AUTHOR=Khan Taimoor , Abdullah Muhammad , Toor Tayyba Fatima , Almajhdi Fahad N. , Suleman Muhammad , Iqbal Arshad , Ali Liaqat , Khan Abbas , Waheed Yasir , Wei Dong-Qing 

TITLE=Evaluation of the Whole Proteome of Achromobacter xylosoxidans to Identify Vaccine Targets for mRNA and Peptides-Based Vaccine Designing Against the Emerging Respiratory and Lung Cancer-Causing Bacteria

JOURNAL=Frontiers in Medicine

VOLUME=Volume 8 - 2021

YEAR=2022

URL=https://www.frontiersin.org/journals/medicine/articles/10.3389/fmed.2021.825876

DOI=10.3389/fmed.2021.825876

ISSN=2296-858X

ABSTRACT=Achromobacter xylosoxidans is a rod-shaped Gram-negative bacterium linked with causing several infections which mostly includes haematological malignancies. It has been recently reported to be associated with the development and progression of lungs cancer and is an emerging respiratory disease-causing bacterium. The treatment of individuals infected with A. xylosoxidans bacteremia is difficult due to the fact that this pathogen has both intrinsic and acquired resistance mechanisms, typically resulting in a phenotype of multidrug resistance (MDR). Efforts are needed to design effective therapeutic strategies to curtail the emergence of this bacterium. Computational vaccine designing has proven its effectiveness, specificity, safety, and stability compared to conventional approaches of vaccine development. Therefore, the whole proteome of achromobacter xylosoxidans was screened for potential vaccines targets characterization through subtractive proteomics pipeline for therapeutics design.

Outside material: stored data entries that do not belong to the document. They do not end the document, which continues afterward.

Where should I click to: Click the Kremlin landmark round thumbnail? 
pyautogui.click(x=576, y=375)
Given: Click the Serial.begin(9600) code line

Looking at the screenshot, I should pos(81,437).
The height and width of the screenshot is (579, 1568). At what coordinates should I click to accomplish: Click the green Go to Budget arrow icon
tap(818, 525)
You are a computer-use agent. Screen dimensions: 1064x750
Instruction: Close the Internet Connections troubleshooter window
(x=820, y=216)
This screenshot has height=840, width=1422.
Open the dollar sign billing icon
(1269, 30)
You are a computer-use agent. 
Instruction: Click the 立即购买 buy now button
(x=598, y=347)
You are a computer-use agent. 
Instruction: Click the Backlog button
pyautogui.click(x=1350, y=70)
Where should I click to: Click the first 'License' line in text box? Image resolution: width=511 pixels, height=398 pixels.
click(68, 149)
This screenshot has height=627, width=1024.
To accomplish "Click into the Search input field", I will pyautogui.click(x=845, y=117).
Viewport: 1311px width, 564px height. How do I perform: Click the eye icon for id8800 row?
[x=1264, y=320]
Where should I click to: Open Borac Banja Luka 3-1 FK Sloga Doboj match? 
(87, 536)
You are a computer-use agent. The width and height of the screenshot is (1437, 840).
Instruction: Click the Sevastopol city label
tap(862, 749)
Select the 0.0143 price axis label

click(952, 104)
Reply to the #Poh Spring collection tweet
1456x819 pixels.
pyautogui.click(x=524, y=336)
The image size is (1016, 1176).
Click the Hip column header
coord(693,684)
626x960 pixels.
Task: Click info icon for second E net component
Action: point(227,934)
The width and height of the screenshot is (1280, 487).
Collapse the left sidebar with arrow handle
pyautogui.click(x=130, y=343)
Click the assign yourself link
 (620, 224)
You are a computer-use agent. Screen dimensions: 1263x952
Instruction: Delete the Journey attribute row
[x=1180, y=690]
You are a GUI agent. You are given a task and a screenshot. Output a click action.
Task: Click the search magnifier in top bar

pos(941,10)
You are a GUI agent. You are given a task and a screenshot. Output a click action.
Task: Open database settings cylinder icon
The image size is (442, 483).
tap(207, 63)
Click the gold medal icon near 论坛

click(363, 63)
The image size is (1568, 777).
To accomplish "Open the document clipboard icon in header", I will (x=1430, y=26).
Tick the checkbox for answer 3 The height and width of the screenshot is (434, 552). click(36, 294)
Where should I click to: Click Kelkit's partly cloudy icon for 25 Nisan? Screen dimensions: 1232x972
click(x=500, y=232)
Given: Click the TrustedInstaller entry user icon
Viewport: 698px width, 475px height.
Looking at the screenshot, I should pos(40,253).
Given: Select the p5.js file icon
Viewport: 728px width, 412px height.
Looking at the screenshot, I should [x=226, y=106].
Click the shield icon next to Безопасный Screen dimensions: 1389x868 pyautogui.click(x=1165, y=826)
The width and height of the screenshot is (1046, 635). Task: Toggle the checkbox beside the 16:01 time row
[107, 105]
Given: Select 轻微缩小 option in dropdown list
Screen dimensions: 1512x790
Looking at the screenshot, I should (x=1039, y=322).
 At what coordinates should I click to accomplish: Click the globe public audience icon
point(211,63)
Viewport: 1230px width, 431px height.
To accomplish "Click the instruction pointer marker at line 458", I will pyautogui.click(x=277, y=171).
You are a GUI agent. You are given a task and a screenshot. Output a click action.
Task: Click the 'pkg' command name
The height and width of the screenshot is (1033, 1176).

Annotation of whole proteome confirmed three immunogenic vaccine targets (E3HHR6), (E3HH04) and (E3HWA2) which were used to map putative immune epitopes. The shortlisted epitopes specific against Cytotoxic T Lymphocytes, Helper T-cell Lymphocytes and linear B-Cell were used to design mRNA and multi-epitopes vaccine (MEVC). Initial validations confirmed the antigenic and non-allergenic properties of these constructs followed by docking with the immune receptor TLR-5 which resulted in robust interactions. The interaction pattern followed in the docking complex included formation of 5 hydrogen bonds, 2 salt bridges and 165 non bonded contacts. These stronger binding affinity was also assessed through using mmGBSA approach showing a total free binding energy of -34.64 kcal/mol. Further validations based on in silico cloning revealed CAI score of 0.98 and optimal percentage of GC contents (54.4%) indicated putative higher expression of the vaccine construct in E. coli. Moreover, immune simulation revealed strong antibodies production upon the injection of the designed MEVC resulted in highest peaks of IgM+ IgG production (>3500) between 10 to 15 days. In conclusion the current study provide basis for vaccine designing against the emerging A. xylosoxidans which demands further experimental studies for in vitro and in vivo validations.